The Royal Society for the Prevention of Cruelty to Animals (RSPCA) has said that the Genetic Technology (Precision Breeding) Bill introduced to Parliament today (Wednesday, May 25) is a "serious step back" for animal welfare.
The society has a number of concerns about the gene editing process, namely that there is a lack of information on how it effects animals.
"The animal welfare impact of directly altering an animal’s genetic material can be unpredictable and we simply do not know the long-term consequences," said RSPCA head of public affairs David Bowles.
"There are potentially serious implications, for both farm animals and people who care about them and want to be ethical consumers."
The society highlighted that there is no history of sale and reliable use of gene editing in farm animals and that genetic technologies have been proven to cause unpredictable and unintended changes to the genetic makeup of animals, which can cause suffering.

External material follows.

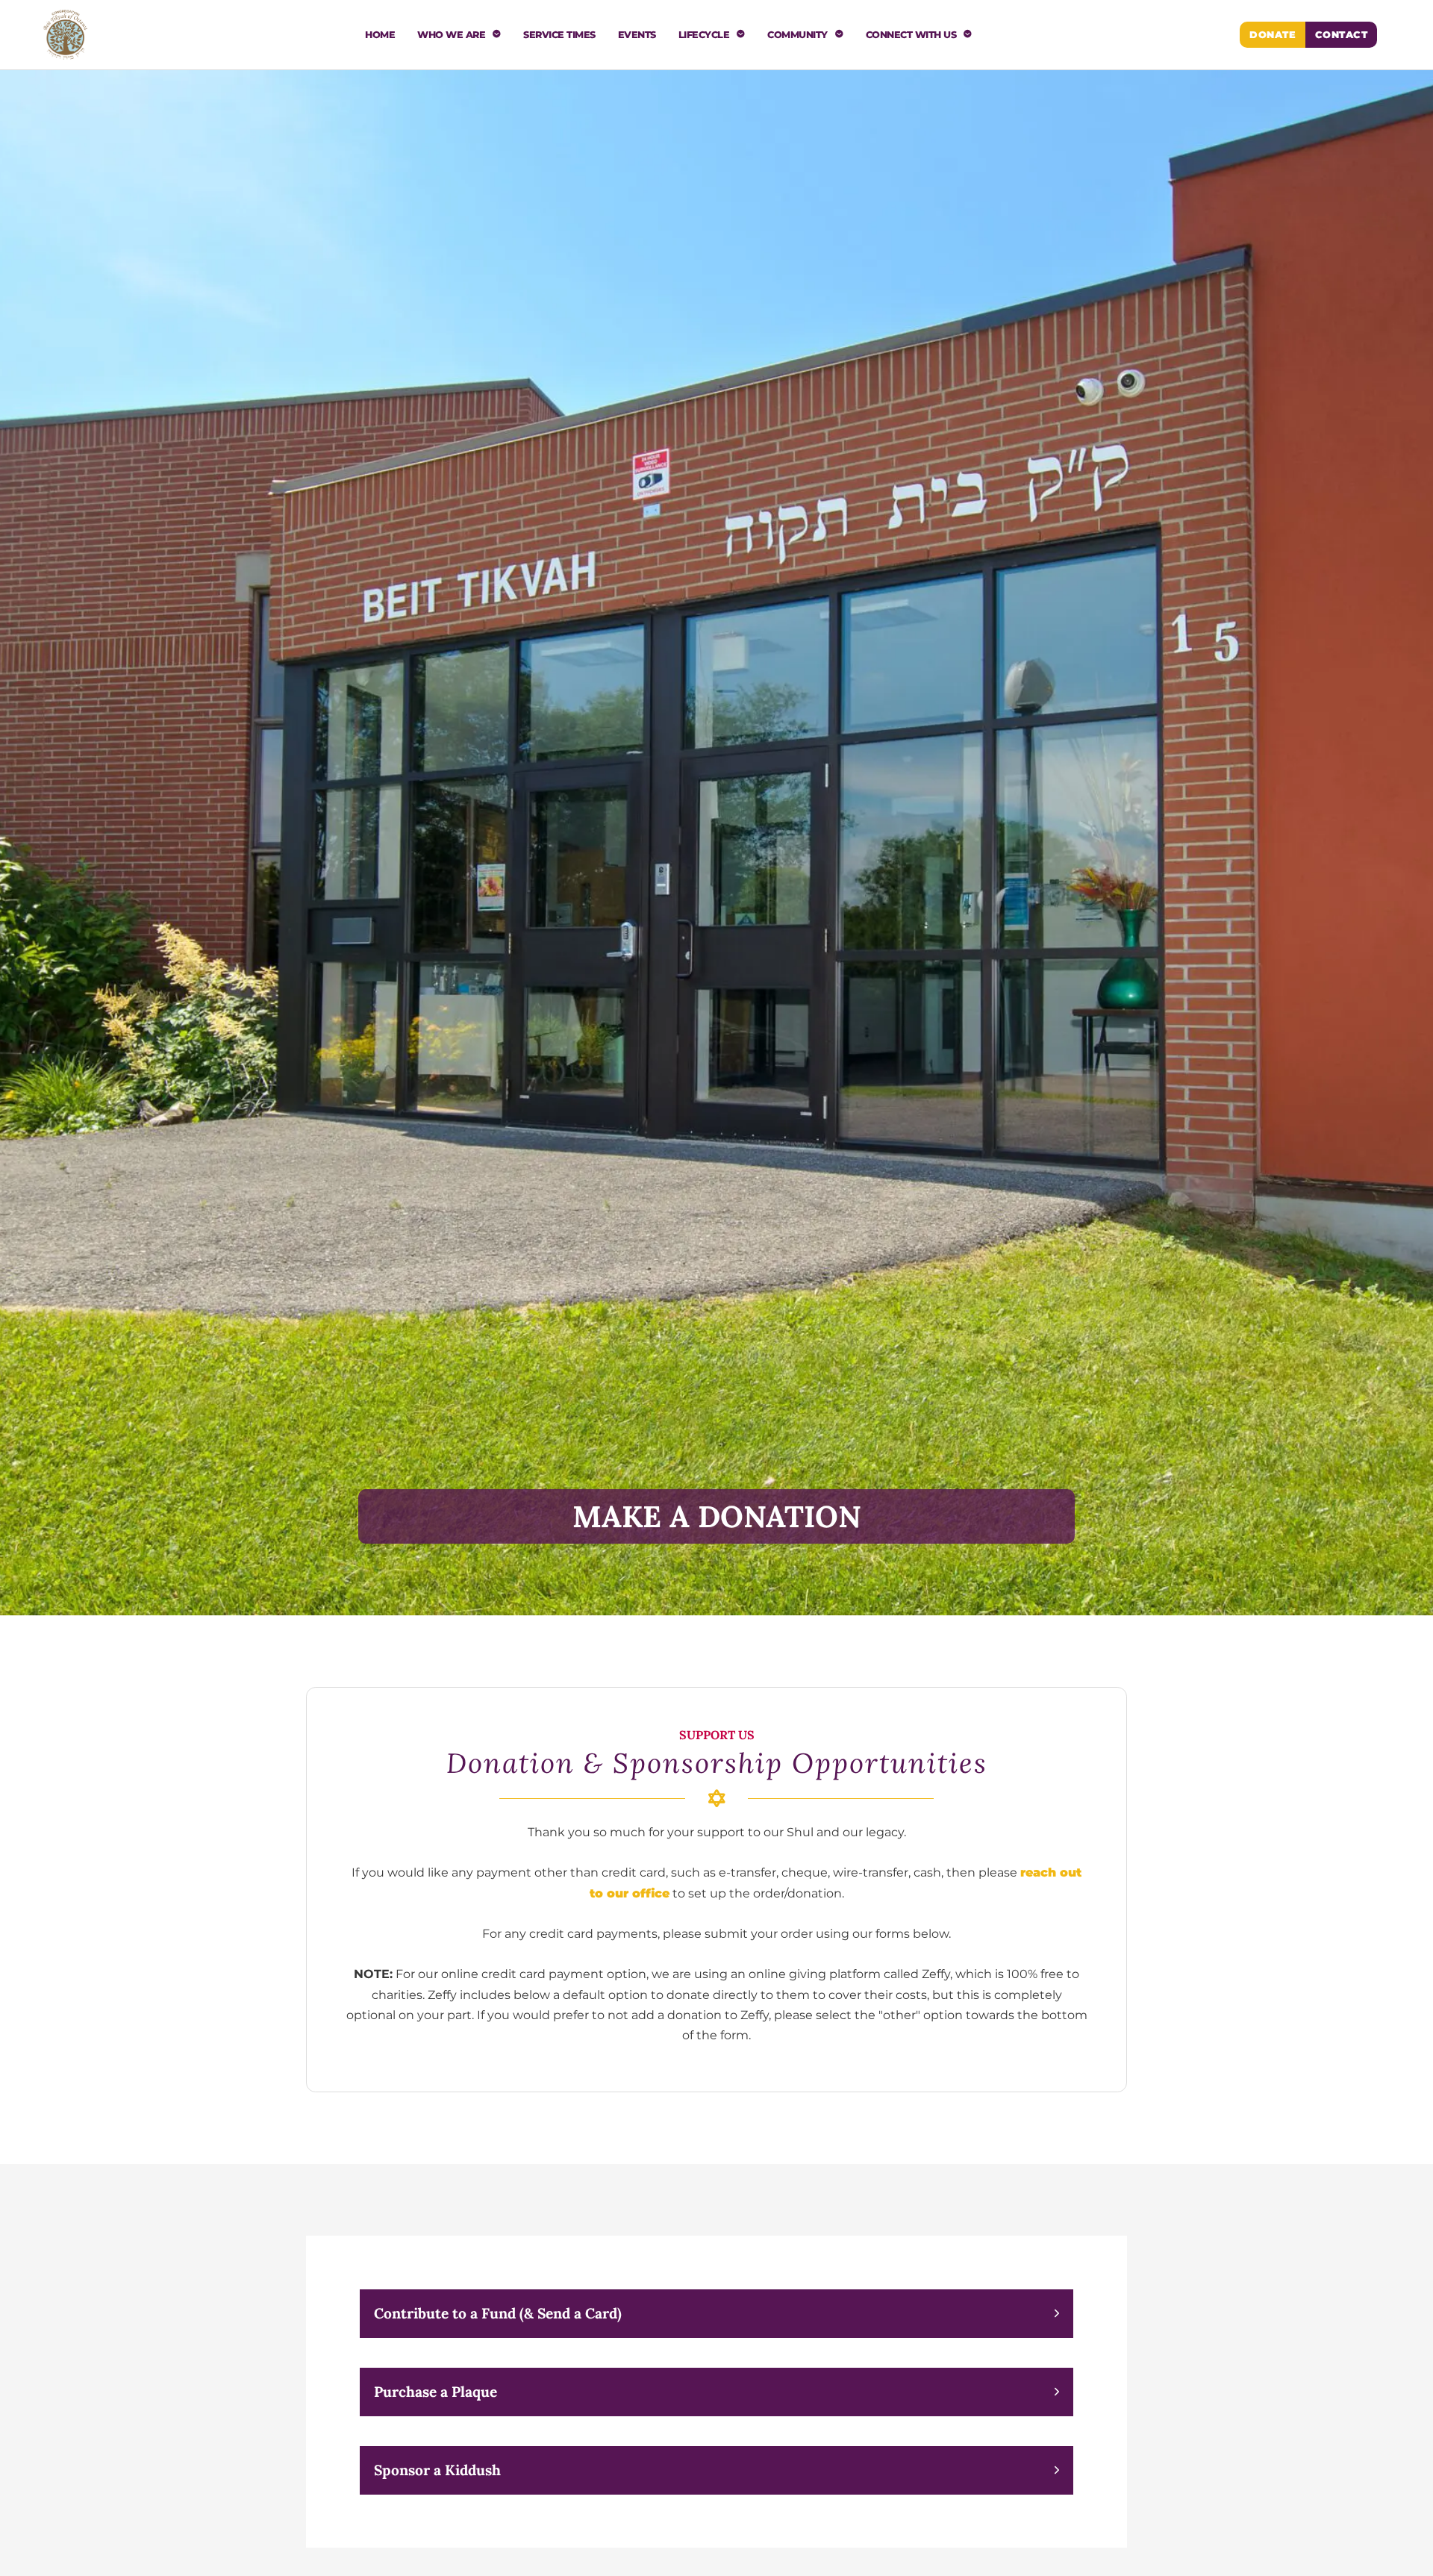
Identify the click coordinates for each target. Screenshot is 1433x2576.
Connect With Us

"The drive to apply gene editing technology to farm animals has raced far ahead of public understanding and there is no evidence that the majority of people would support it," the society said.

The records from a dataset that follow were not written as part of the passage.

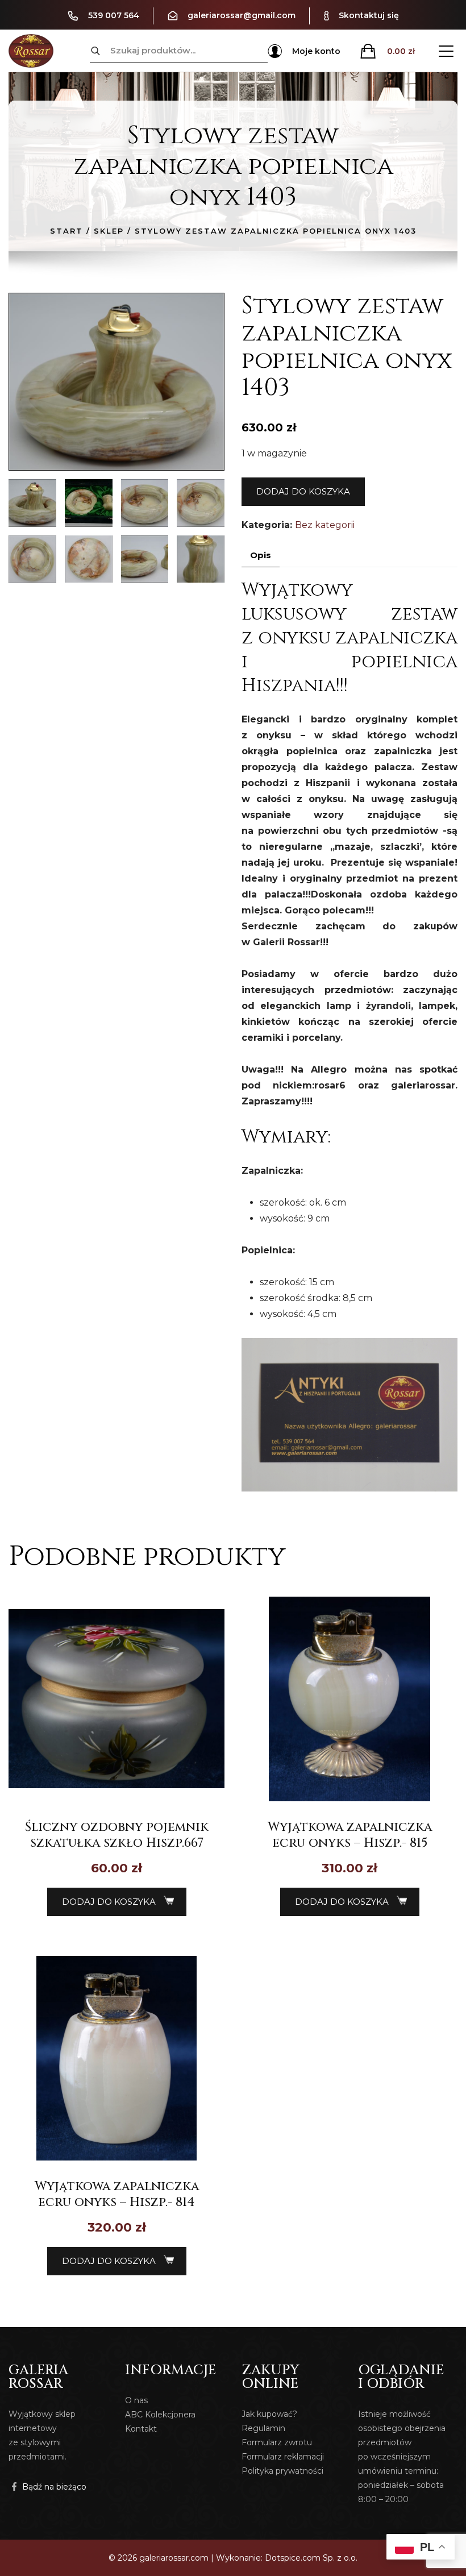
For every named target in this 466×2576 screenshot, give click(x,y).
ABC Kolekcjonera (160, 2414)
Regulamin (263, 2428)
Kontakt (141, 2429)
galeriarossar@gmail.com (242, 15)
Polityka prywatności (282, 2471)
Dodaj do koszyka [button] (109, 1901)
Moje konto (316, 51)
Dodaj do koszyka (303, 491)
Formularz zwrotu (277, 2442)
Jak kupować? (269, 2414)
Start (66, 230)
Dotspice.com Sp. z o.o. (311, 2558)
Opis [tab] (260, 555)
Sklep (109, 230)
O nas (136, 2400)
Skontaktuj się (369, 15)
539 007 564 (113, 15)
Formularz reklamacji (283, 2457)
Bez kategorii (325, 525)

The current rules in place around genetically modified organisms (GMOs) are still needed, the society believes, and it added that there are alternative approaches to achieving many of the proposed benefits of genetic technologies - one example given being improving animal husbandry and reducing food waste.
Unrelated to animal welfare, it also raised concern that genetically-edited food could be "forced" onto supermarket shelves in Scotland and Wales, despite those countries objecting to its production.
"It also calls into question British exports of food to the EU which at present has a strict ban on imports of gene edited food," added Bowles.
Genetic Technology Bill welcomed by others
Earlier today, contrasting to the RSPCA's opinion, the County Land and Business Association (CLA) and the National Farmers' Union (NFU) welcomed the bill.
Both organisations agreed that using gene editing to produce better, potentially disease-resistant crops and livestock would be a pro.
NFU Scotland president Martin Kennedy said:
“We firmly believe that, led by scientific expertise, precision breeding techniques as a route to crop and livestock improvement could allow us to grow crops which are more resilient to increased pest and disease pressure brought about by our changing climate and more extreme weather events.
"It would also allow us to use new breeding techniques to breed more productive, efficient animals that produce lower emissions and need fewer inputs to protect their welfare.
"This could be crucial in enabling our farmers to become truly sustainable.”